1943: Henning von Tresckow’s Brandy Bomb
One of the most audacious plots unfolded on March 13, 1943, when Hitler arrived at the Smolensk post of Henning von Tresckow—a disillusioned German military officer—for a brief visit. Before the Führer and his entourage boarded their plane for the return trip, Tresckow approached a member of Hitler’s staff and asked if the man would take a parcel containing two bottles of Cointreau brandy to a friend in Berlin. The officer obliged, not knowing that the package actually held plastic explosives rigged to a 30-minute fuse.
Tresckow and his co-conspirator Fabian von Schlabrendorff hoped Hitler’s death would be the catalyst for a planned coup against the Nazi high command, but their plan went up in smoke only a few hours later, when they received word that the Führer’s plane had landed safely in Berlin. “We were stunned and could not imagine the cause of the failure,” Schlabrendorff later remembered. “Even worse would be the discovery of the bomb, which would unfailingly lead to our detection and the death of a wide circle of close collaborators.” A panicked Tresckow phoned the staff officer and told him there had been a mistake with the package. The next day, Schlabrendorff traveled to Hitler’s headquarters and exchanged the concealed bomb for two bottles of brandy. Upon inspection, he found that a defective fuse was all that had prevented Hitler’s plane from being blown out of the sky.
1943: Rudolf von Gertsdorff’s Suicide Mission
Only a week after Tresckow’s brandy bomb failed to explode, he and his co-conspirators made yet another attempt on Hitler’s life. This time, the scene of the assassination was an exhibition of captured Soviet flags and weaponry in Berlin, which the Führer was scheduled to visit for a tour. An officer named Rudolf von Gertsdorff volunteered to be the triggerman for a bomb attack, but after scouting the premises, he came to a grim realization: security was too tight to plant explosives in the room. “At this point it became clear to me that an attack was only possible if I were to carry the explosives about my person,” he later wrote, “and blow myself up as close to Hitler as possible.” Gersdorff decided to proceed, and on March 21, he did his best to stay glued to the Führer’s side as he guided him through the exhibit. The bomb had a short 10-minute fuse, but despite Gersdorff’s attempts to prolong the tour, Hitler slipped out a side door after only a few minutes. The would-be suicide bomber was forced to make a mad dash for the bathroom, where he defused the explosives with only seconds to spare.
1944: The July Plot
Shortly after the D-Day invasions in the summer of 1944, a clique of disgruntled German officers launched a campaign to assassinate Hitler at his “Wolf’s Lair” command post in Prussia. At the center of the plot was Claus von Stauffenberg, a dashing colonel who had lost an eye and one of his hands during combat in North Africa. He and his co-conspirators—who included Tresckow, Friedrich Olbricht and Ludwig Beck—planned to kill the Führer with a hidden bomb and then use the German Reserve Army to topple the Nazi high command. If their coup was successful, the rebels would then immediately seek a negotiated peace with the Allies.

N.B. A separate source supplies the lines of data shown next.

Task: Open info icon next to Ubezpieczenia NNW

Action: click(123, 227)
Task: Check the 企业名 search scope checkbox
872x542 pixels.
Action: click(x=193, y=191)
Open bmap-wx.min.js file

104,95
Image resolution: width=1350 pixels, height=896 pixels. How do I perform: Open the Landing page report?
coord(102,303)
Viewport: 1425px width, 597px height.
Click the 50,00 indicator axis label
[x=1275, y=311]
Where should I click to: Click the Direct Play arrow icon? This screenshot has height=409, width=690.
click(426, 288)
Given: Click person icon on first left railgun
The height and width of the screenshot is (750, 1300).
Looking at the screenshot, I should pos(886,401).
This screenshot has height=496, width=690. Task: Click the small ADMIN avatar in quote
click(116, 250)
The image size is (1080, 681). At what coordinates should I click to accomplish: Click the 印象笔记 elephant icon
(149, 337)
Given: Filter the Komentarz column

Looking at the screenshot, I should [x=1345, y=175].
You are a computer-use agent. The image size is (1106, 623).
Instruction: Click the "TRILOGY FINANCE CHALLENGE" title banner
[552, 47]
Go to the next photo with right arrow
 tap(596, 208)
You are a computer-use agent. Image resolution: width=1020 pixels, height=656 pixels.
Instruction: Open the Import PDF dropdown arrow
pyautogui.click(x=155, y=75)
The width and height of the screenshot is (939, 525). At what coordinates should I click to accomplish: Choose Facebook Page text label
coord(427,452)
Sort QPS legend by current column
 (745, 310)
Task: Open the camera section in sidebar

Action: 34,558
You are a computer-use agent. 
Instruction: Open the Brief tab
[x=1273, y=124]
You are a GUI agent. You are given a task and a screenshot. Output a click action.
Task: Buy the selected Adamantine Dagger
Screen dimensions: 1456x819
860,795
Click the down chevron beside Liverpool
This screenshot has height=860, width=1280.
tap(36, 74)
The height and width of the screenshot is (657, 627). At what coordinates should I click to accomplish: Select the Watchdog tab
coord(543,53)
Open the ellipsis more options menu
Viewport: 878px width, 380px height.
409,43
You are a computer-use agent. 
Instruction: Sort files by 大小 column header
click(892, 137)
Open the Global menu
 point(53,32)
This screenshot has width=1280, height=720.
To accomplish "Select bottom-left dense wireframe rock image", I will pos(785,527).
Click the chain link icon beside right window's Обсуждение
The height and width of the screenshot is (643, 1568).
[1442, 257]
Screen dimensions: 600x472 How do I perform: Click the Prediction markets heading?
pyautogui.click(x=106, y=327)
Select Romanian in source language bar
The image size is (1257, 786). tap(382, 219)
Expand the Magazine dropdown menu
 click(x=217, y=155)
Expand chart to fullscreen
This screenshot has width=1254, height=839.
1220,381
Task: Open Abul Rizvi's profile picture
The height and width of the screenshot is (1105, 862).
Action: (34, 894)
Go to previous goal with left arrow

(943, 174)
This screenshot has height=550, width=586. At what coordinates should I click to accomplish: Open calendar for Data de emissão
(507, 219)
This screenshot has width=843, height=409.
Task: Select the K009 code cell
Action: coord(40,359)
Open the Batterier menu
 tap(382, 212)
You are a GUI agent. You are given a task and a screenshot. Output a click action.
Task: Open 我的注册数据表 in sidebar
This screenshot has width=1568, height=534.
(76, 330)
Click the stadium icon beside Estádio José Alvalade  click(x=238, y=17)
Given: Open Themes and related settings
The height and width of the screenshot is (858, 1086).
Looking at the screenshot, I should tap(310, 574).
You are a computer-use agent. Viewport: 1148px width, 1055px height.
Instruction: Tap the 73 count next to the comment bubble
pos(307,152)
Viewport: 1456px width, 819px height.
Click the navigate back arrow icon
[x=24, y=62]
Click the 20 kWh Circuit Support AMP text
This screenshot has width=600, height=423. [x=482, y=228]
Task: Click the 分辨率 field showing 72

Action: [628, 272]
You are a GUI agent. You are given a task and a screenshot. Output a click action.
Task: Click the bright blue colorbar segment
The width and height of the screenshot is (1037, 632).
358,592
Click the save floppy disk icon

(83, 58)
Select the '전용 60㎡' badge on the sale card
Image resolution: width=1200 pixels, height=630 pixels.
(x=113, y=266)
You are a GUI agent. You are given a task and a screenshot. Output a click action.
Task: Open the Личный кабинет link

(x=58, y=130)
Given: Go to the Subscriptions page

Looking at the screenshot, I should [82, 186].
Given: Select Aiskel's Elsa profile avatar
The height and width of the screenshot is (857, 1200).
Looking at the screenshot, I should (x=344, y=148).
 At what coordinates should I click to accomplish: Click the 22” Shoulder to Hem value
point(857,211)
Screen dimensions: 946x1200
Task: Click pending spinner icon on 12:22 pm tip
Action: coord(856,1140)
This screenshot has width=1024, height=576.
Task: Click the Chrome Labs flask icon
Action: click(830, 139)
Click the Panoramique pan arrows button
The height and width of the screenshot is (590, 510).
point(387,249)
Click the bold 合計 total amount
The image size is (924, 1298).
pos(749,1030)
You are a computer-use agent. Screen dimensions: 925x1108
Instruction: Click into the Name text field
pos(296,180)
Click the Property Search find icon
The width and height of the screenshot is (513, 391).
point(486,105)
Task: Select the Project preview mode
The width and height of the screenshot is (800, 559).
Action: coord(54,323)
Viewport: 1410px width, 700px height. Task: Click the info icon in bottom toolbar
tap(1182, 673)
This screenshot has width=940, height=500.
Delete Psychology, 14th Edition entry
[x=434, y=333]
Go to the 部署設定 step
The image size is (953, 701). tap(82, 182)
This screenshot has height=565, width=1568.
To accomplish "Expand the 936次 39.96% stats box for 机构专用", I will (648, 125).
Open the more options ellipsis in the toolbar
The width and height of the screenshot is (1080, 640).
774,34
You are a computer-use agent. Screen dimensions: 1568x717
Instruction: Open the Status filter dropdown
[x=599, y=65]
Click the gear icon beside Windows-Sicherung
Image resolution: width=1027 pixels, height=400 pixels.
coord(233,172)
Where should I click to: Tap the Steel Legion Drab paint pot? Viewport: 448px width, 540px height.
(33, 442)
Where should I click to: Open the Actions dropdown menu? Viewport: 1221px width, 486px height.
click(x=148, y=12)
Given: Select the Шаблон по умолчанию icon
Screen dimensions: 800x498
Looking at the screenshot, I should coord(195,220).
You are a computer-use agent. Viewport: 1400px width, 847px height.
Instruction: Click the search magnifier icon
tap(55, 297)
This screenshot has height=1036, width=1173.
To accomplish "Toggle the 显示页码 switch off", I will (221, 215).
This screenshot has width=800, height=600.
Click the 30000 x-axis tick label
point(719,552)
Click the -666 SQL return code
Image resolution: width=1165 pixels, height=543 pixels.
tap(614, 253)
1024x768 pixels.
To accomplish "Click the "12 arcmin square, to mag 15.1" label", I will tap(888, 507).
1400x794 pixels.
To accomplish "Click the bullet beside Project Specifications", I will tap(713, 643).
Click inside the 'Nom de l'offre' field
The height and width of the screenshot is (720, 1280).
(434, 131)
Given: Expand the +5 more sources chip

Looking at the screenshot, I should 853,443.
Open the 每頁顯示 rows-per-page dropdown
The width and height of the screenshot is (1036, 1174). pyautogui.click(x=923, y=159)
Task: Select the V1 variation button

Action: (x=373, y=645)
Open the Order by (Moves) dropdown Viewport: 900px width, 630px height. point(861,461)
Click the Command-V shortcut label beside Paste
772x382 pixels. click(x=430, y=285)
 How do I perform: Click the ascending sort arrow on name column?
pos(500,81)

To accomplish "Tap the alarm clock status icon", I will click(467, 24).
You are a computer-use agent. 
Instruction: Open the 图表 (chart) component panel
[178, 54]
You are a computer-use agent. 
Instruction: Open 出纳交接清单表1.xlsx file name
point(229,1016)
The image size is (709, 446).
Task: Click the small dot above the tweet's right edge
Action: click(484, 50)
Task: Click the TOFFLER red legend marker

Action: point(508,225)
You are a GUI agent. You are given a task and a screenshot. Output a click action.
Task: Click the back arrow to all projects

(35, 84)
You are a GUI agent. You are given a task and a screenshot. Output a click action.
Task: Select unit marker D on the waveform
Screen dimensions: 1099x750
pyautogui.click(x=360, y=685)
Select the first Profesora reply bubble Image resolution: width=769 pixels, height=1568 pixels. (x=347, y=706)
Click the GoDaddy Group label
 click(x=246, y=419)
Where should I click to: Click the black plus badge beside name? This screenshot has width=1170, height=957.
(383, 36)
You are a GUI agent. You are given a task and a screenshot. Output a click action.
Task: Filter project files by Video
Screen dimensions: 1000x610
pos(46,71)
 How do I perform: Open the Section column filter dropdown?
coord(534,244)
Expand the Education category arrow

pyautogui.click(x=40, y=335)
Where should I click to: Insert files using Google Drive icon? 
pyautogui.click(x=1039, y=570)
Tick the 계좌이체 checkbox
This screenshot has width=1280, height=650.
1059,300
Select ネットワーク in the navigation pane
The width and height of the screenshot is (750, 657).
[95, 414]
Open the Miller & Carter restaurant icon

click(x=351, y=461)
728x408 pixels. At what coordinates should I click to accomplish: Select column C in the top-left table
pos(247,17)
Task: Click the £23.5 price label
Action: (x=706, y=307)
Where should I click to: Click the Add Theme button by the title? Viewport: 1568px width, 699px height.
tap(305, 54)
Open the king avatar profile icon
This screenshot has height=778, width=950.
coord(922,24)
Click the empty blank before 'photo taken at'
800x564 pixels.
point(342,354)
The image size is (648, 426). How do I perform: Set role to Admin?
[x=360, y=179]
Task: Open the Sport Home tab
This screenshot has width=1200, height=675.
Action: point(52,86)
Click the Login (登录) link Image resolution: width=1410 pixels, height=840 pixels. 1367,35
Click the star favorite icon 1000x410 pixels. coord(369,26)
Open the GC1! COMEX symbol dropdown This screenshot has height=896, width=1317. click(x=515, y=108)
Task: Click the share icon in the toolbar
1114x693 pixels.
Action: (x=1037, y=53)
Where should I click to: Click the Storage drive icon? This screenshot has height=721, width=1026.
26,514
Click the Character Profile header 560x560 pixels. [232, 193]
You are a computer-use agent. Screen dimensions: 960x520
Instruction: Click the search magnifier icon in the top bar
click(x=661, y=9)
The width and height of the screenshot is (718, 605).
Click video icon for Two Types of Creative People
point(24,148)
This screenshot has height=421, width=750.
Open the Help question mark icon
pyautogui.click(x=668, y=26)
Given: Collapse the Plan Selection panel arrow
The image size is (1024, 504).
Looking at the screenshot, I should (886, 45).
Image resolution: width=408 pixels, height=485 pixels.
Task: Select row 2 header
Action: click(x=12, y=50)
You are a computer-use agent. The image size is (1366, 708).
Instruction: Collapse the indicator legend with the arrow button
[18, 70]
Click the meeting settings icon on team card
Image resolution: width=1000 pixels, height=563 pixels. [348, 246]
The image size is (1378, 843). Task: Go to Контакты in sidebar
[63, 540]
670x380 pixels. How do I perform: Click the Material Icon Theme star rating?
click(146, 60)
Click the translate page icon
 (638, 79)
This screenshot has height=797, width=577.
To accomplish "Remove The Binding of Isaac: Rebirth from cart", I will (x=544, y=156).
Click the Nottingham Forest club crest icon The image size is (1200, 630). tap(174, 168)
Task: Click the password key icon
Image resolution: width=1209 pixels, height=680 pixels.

Stauffenberg put the plan into action on July 20, 1944, after he and several other Nazi officials were called to a conference with Hitler at the Wolf’s Lair. He arrived carrying a briefcase stuffed with plastic explosives connected to an acid fuse. After placing his case as close to Hitler as possible, Stauffenberg left the room under the pretense of making a phone call. His bomb detonated only minutes later, blowing apart a wooden table and reducing much of the conference room to charred rubble. Four men died, but Hitler escaped with non-life-threatening injuries—an officer had happened to move Stauffenberg’s briefcase behind a thick table leg seconds before the blast. The planned revolt unraveled after news of the Führer’s survival reached the capital. Stauffenberg and the rest of the conspirators were all later rounded up and executed, as were hundreds of other dissidents. Hitler supposedly boasted that he was “immortal” after the July Plot’s failure, but he became increasingly reclusive in the months that followed and was rarely seen in public before his suicide on April 30, 1945.